So, what now?
WE ARE MUCH SMARTER THAN THE POLITICIANS THINK WE ARE. WE ARE FAR MORE DISCIPLINED NOW THAN W WERE IN THE EIGHTIES. DIYAWANNA MAY LACK IN THAT AREA BUT WE, THE VOTER, WE’VE GROWN THROUGH THE THIRTY SOMETHING YEARS OF TURMOIL AND WE MANAGED OUR LIVES
One and a half months have gone by and the tragedy is quietly moving to the back seats of memories of those who were not directly affected by it. For those who lost a family, a loved one or maimed for life, the memory will be etched forever in their minds, through their life time. Unless a great deal of support and where necessary therapy and counselling is done, I cannot imagine, how coping will take place.

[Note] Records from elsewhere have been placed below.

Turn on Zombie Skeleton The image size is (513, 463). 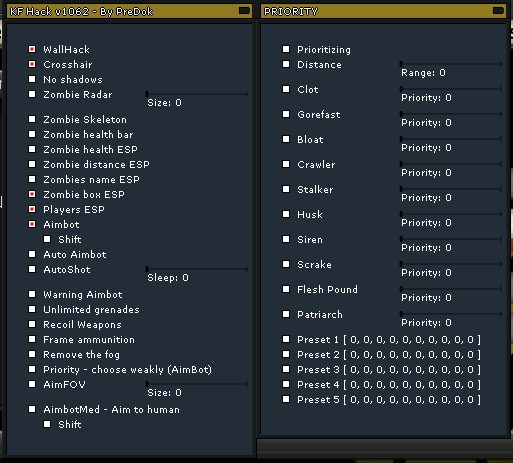point(32,119)
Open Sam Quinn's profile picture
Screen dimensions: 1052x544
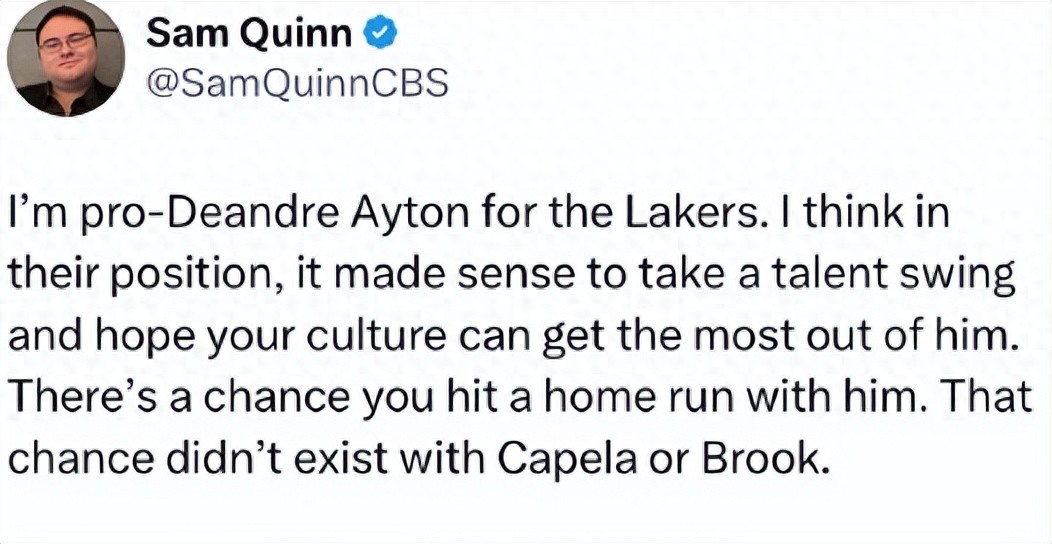66,59
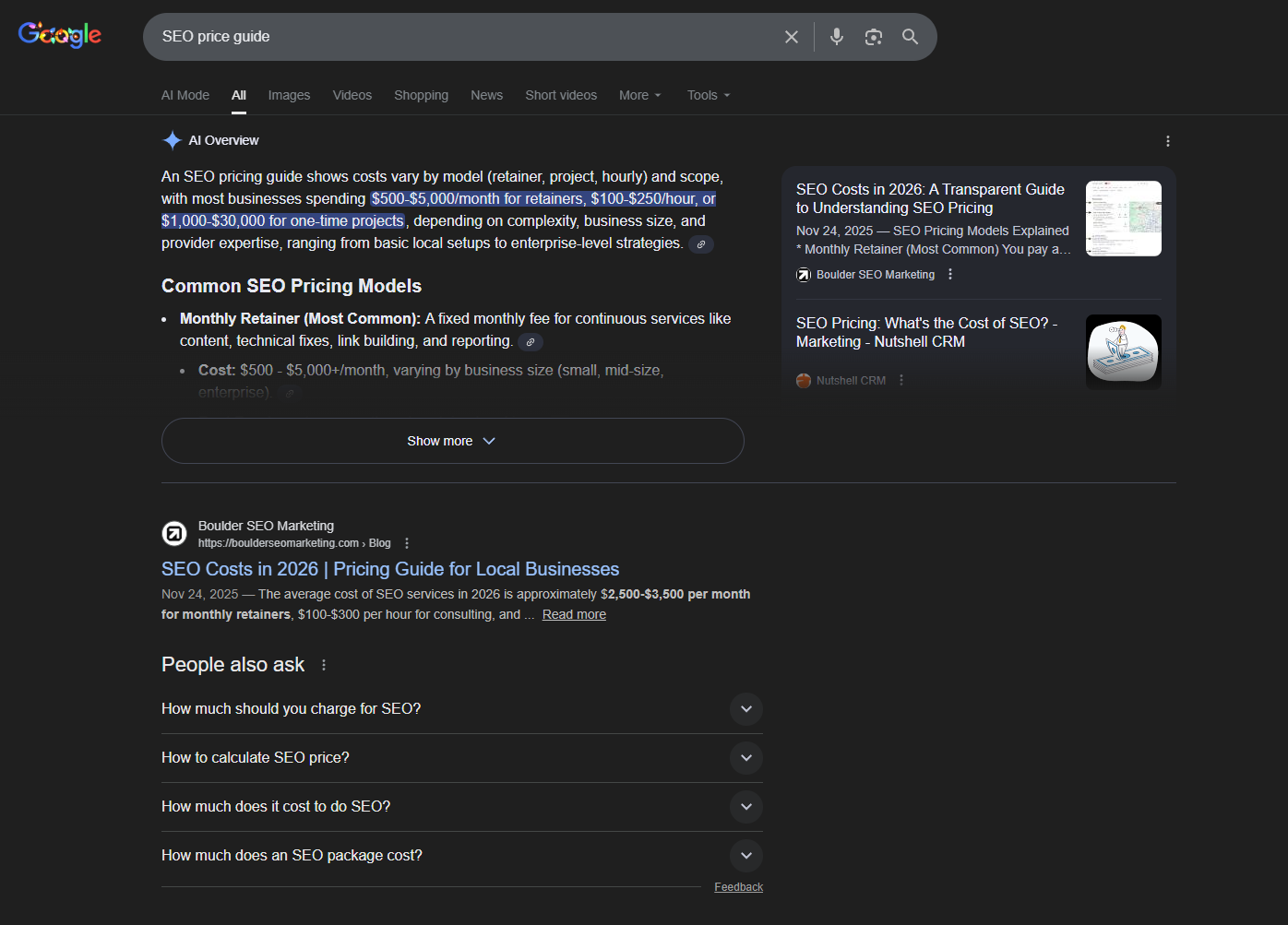Open the three-dot menu for AI Overview

point(1168,140)
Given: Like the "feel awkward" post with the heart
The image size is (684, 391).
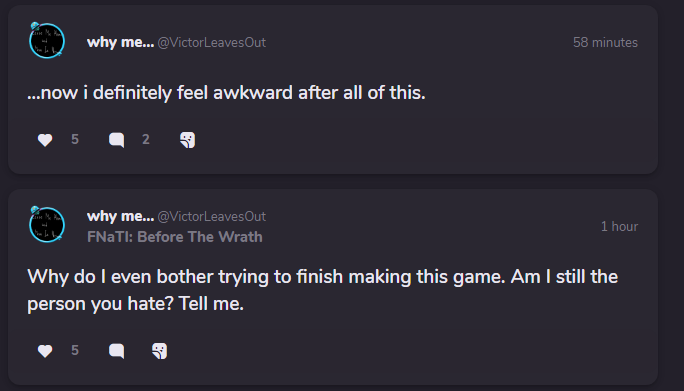Looking at the screenshot, I should (45, 140).
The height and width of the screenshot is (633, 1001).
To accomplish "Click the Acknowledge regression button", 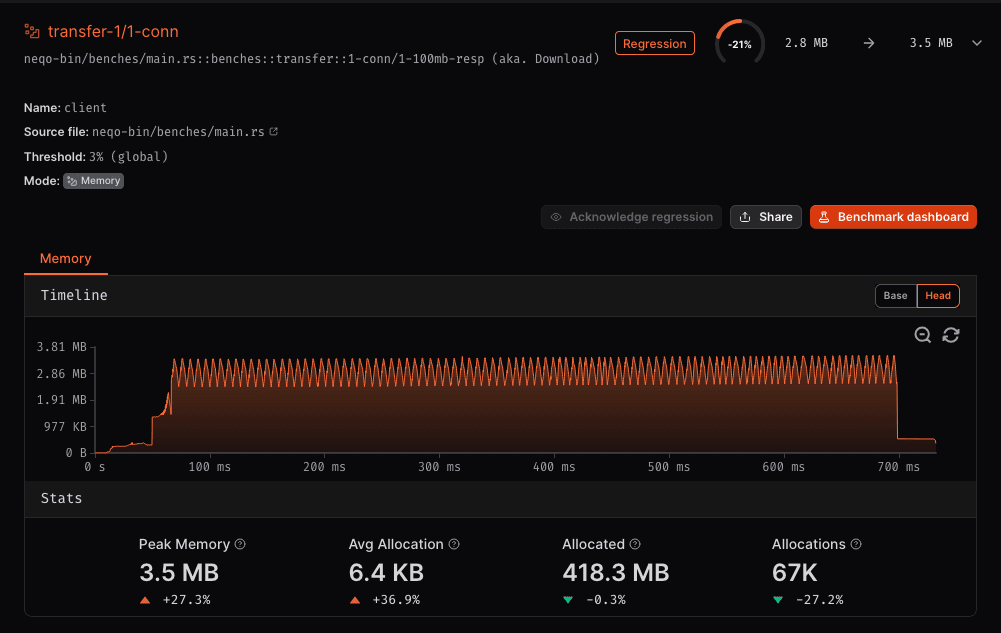I will click(x=631, y=217).
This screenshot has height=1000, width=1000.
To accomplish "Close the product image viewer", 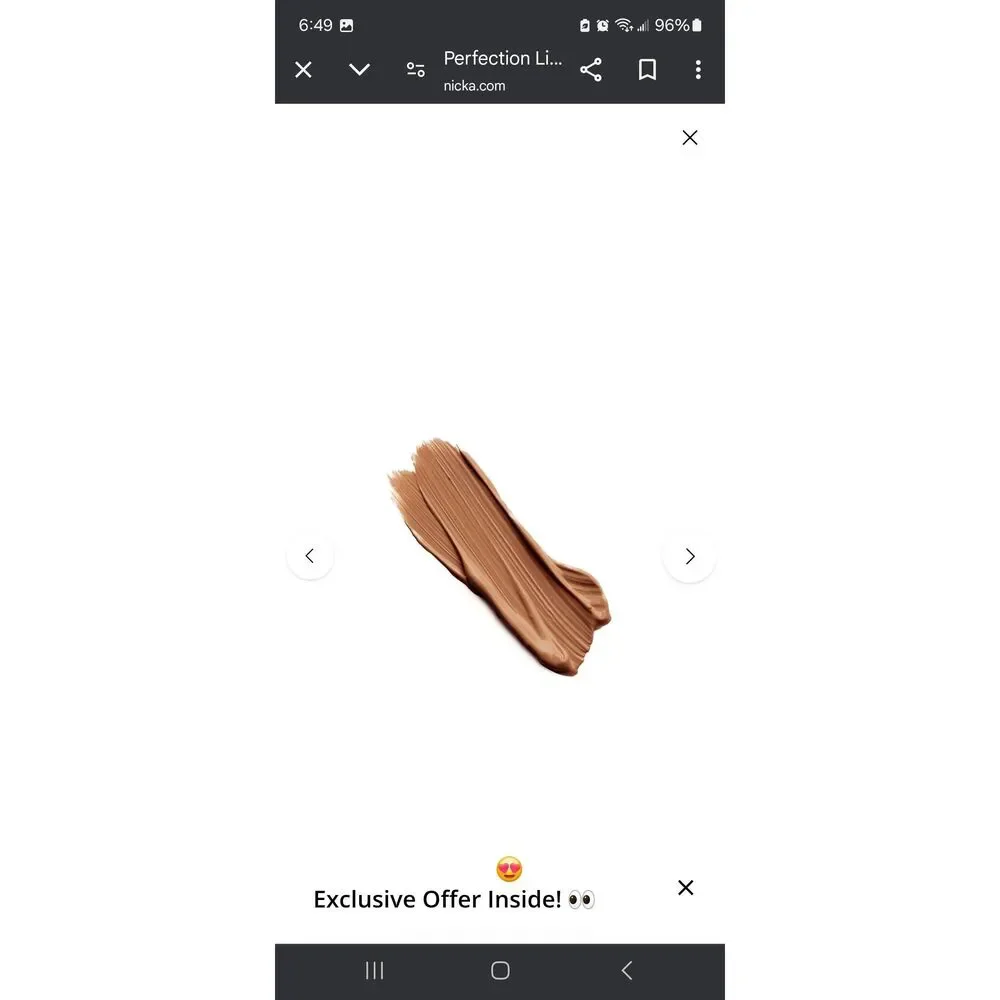I will pyautogui.click(x=689, y=138).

We are a nation that lived through over thirty years of war. The difference I see is, then, we knew our enemy. Fighting a force that is identified, in my humble opinion is far easier than fighting an ideological enemy that has taken root in the hearts and minds of a set of people, who we call extremists. Who can know the hearts and mind but God Almighty?
As an ordinary member of the general populace of Sri Lanka, I do have an opinion, which I am not shy to express.

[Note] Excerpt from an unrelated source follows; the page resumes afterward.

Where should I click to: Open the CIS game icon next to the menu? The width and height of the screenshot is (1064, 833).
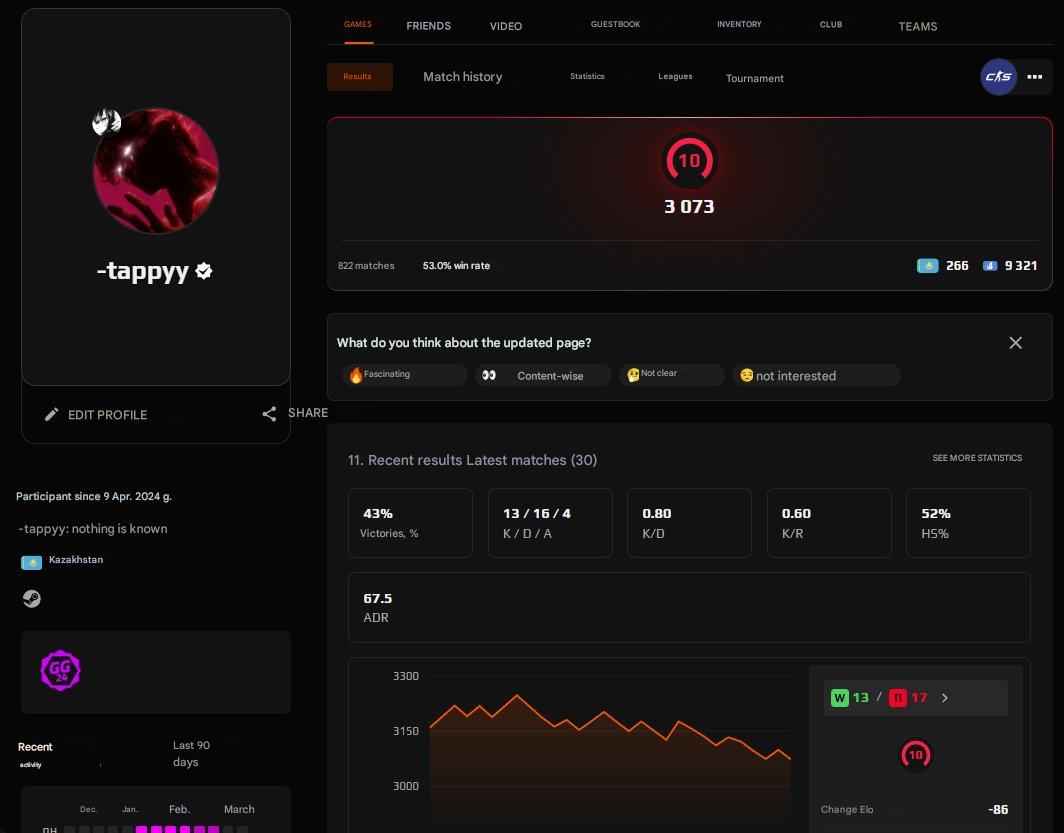click(x=998, y=77)
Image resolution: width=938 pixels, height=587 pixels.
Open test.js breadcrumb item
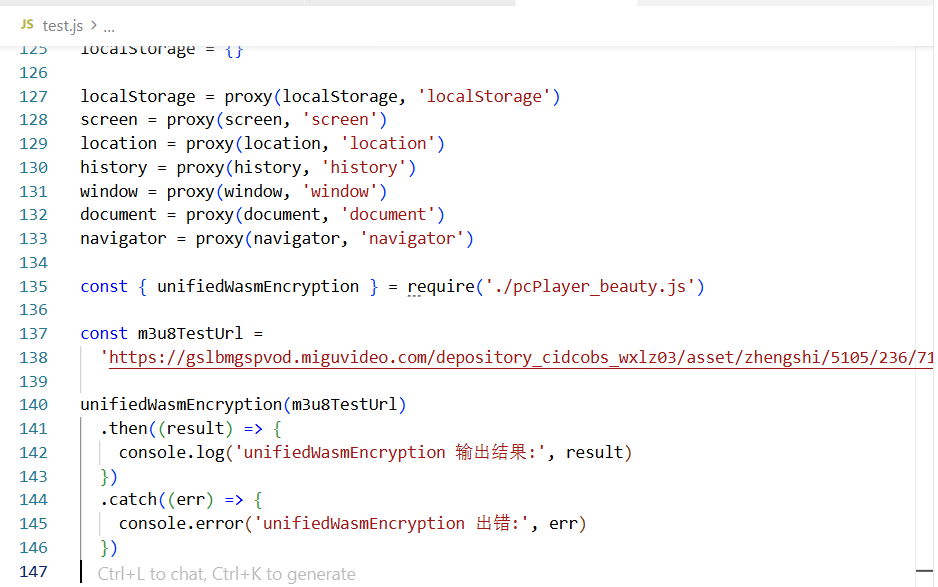[x=63, y=26]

Carnage was created by a small segment of an ethnic group that had gone south of the border, with their ideology. We heard the larger populace of that ethnic group condemning the heinous act in one accord and with one voice. Right thinking members of the larger ethnic group in Sri Lanka should continue to think right, and set that demarcation right, between the extremists and the general populace of that ethnic group. The entire Muslim community should not be categorised as extremists, just because a few of them turned turtle in their beliefs. The community, however, has a responsibility on their hands and heads to ensure that when we set that demarcation of innocence, that the innocent Muslims do stay innocent and helpful, through the process now taking place. To the extent our Muslim brothers and sisters stay authentic in their intentions towards peace and routing out extremism, together we will flourish. We are not against you but against an extremist ideology that will first, impact and adversely affect you, dear Muslim brothers and sisters.

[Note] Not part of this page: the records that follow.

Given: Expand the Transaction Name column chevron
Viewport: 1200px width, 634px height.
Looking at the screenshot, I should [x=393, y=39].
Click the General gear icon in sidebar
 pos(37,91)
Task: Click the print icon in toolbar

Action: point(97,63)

Then, I would like to place before the reader the various verbose barrage that seems to ooze out of some nit-witted politicians. As the same right thinking larger ethnic group, it will be well with all our souls if the Sinhala Buddhist majority cast away such ill-timed comments and do not digress from the issue at hand. Namely, fighting a common enemy called extremism. We are much smarter than the politicians think we are. We are far more disciplined now than we were in the eighties. Diyawanna may lack in that area but we, the voter – whether it is Sinhala Buddhist, Sinhala Christian or Sinhala Muslim or Tamil Catholic, Hindu, Malay or Burgher, we’ve grown through the thirty something years of turmoil and we managed our lives. Didn’t we? So, let the ill-timed, ill-worded political comments go where they belong where all ‘kunu’is supposed to go. Lets’ stay firmly rooted in peace among ourselves, whatever religion or ethnicity we belong to, and fight this common enemy – let me repeat religious extremism.
I am a Sinhala Christian by conviction. I have many Sinhala Buddhist friends that sometimes put me to
shame, with their decorum, patience and quiet support in any situation. My good friend Sathy, is a clear example of this kind of Sinhala Buddhist. I would respectfully place before the Sinhala Buddhist majority, that we too, are Sri Lankans. We too, belong in this country and Sri Lanka IS our MOTHERLAND too. So when your religious leaders go on a verbose rampage, please ask them to ensure that it is against this common enemy called extremism and not against the rest of us, who love peace and quiet living in our motherland. We have no quarrel with you. Don’t let any politician take you down the wrong path of religious animosity either.
Finally, I’d like to salute our Triforces and the police. They restored a semblance of normalcy but they will also know that much more needs to be done, to ensure the enemy is fully routed out. Reiterating my confidence in them to do their job on Sri Lankan soil, I trust God, for an ultimate solution of a lasting peace that He alone can bring. After all, the enemy we fight now is primarily in the hearts and minds of a set of people. Who can deal with the working of the inner-man but God?
Stay open minded, stay vigilant and stay responsible.